- Reign: c. 1367
- Born: Kingdom of Sine
- Spouse: Brak Caaka Mbaar Mbooj ( King of Waalo)
- Issue: Brak Yerim Mbanyik Ndoye Demba Mbooj (King of Waalo), Sodeh Mbooj
- Lingeer Ndoye Demba Joos Fadiou
- House: Founder of the Joos Maternal Dynasty of Waalo, c. 1367
- Mother: Lingeer Ndoung Jein, Princess of Sine
- Religion: Serer religion

= Ndoye Demba =

Serer royal who was Lingeer regnant of Sine

Linguere Ndoye Demba Joos Fadiou, also known as Ndoye Demba in Senegambian dynastic history, was a Serer princess from the Kingdom of Sine (now part of present-day Senegal), from the later half of the 14th century to the 15th century. The royal title – "Lingeer" means Queen or Royal Princess. She was given in marriage to the Brak of Waalo – Caaka Mbaar Mbooj (variation : Brac Thiaka Mbar). The surname Mbooj is the English spelling in the Gambia, variation include Mboge. In French speaking Senegal, it is spelt Mbodj. Differences in spelling is due to the colonial past of the Gambia and Senegal. France colonized Senegal, whilst Britain colonized the Gambia, thus the division of the two countries. Caaka Mbaar was the second king of Waalo from the Mbooj patrilineage, who ruled in the second half of the 14th century, around 1367. Brak was the title of the kings of Waalo. Lingeer Ndoye Demba was the founder of the Serer Joos Maternal Dynasty (variations : Dyoss, Diouss-Fahou, Dious-Fadiou, Dieuss, Dihosou, also "Diouss" – the French spelling in Senegal) of Waalo. In the Wolof Kingdom of Waalo, Lingeer Ndoye Demba is considered the matriarch of the Joos maternal clan. In the Serer Kingdom of Sine, it is her grandmother Lingeer Fatim Beye (variations : Fa-tim Beye or Fatimata Beye) who is considered to be the matriarch of this maternal dynasty. In the Serer language, the word "Fa-tim" means "the maternal clan of ... ". The Serer surname Beye (var : Bèye) is also one of the many Serer maternal clans.

==Marriage and legacy==
Lingeer Ndoye Demba's marriage to Brak Caaka Mbaar took place in the Kingdom of Sine (the country of her birth). She was given in marriage to the King of Waalo during his visit to Sine. After the marriage, she accompanied her husband to the Kingdom of Waalo where she received great hostility from the two established maternal clans : the Tedyek Maternal Dynasty (of Fula origin) and the Loggar Maternal Dynasty (of Moor origin). The king's mother was a Loggar and his first wife (Lingeer-Awo Yassin Tanor) was a Tedyek. These three maternal dynasties ruled the kingdom of Waalo with the Mbooj paternal family. For nearly six hundred years, these three maternal clans engaged in dynastic wars among themselves. The Battle of Nder (var : Ndeer) which is still celebrated in Waalo, began as a dynastic war between the Joos Maternal Dynasty (maternal descendants of Lingeer Ndoye Demba, of Serer origin) and the Tedyek, where the Joos family massacred several members of the Tedyek maternal clan.

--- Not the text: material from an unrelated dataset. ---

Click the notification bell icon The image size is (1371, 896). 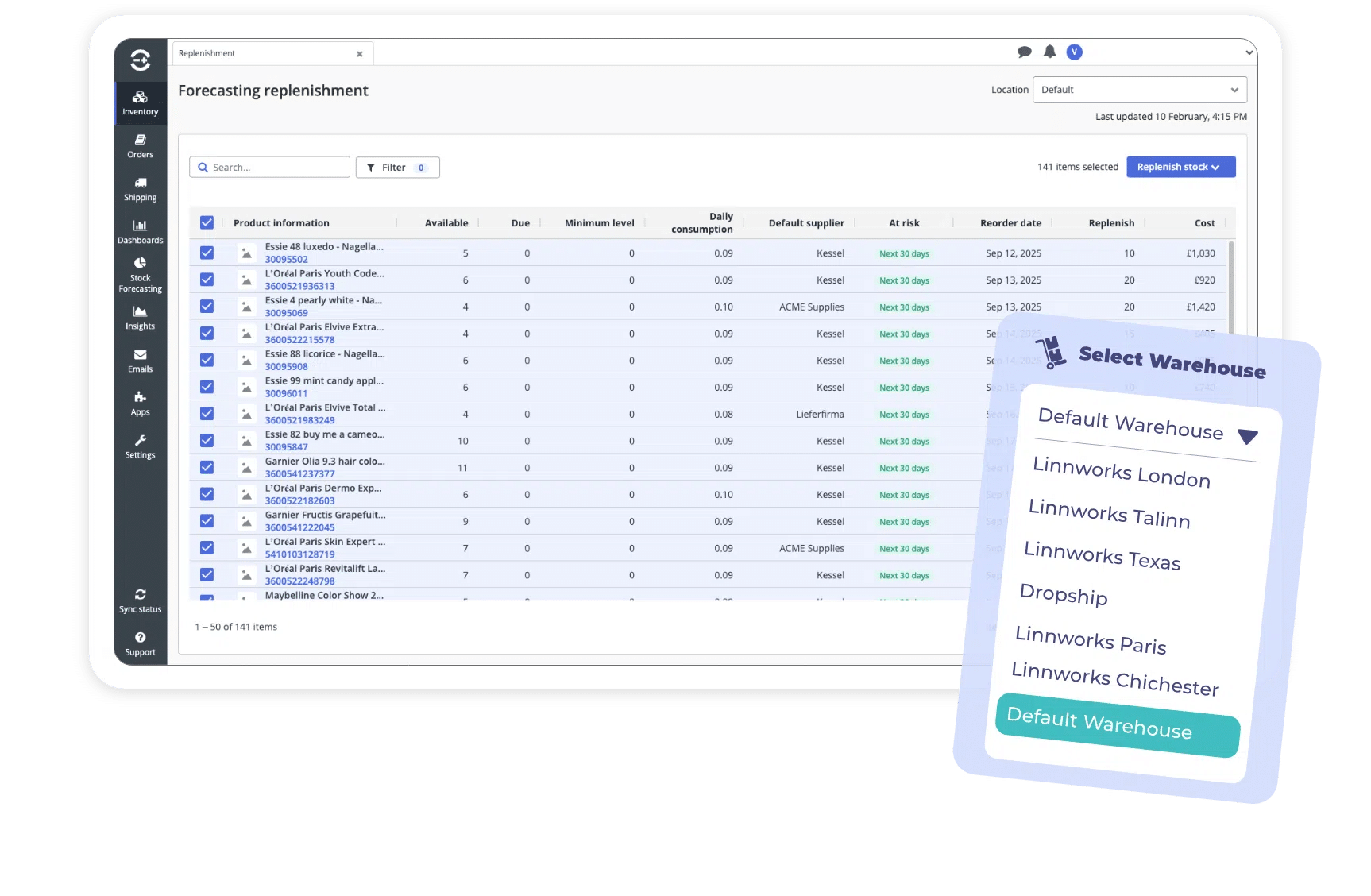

==Descendants of Lingeer Ndoye Demba==

From the 14th century until the destruction of Waalo in 1855 during the reign of Lingeer Ndateh Yalla Mbooj
 many kings of Waalo came from the Joos Maternal Dynasty. Some of these include :
- Brak Yerim Mbanyik Ndoye Demba Mbooj, son of Lingeer Ndoye Demba. In a failed attempt to dethrone him, he defeated the Gueye and Diaw family forcing them to seek refuge in Futa Toro.
- Brak Mö Mbôdy Kumba Khedy Mbooj, reigned : reigned : c. 1734 – 1735. At the Battle of Nder (commonly known in Senegambia as "Talaata-i Ndeer" meaning "Tuesday of Ndeer", the day the battle took place), he commanded the Joos army and led a massacre against the Tedyek Dynasty of Waalo. After killing the Brak of Waalo, Yerim Ndateh Bubou, he ursuped his throne.
- Brak Amar Fatim Borso Mbooj, father of Lingeer Ndateh Yalla Mbooj and Lingeer Njombeutt Mbooj, the two sisters who dominated the political scene of Waalo in the 19th century. Reigned : c. 1812 – 1825 according to some. Though it is most probable he reigned up to 1825 or 1826, because he is reported to have died in January 1826. He entered a religious war against the Almamy of Futa Toro (Almamy Biram, var : Almamy Birani), and is reported to have said, "Brak du tuub muk" (meaning "a Brak should never convert" (to Islam), in Wolof).

==Genealogy==
The following is a brief genealogy of Linguere Ndoye Demba.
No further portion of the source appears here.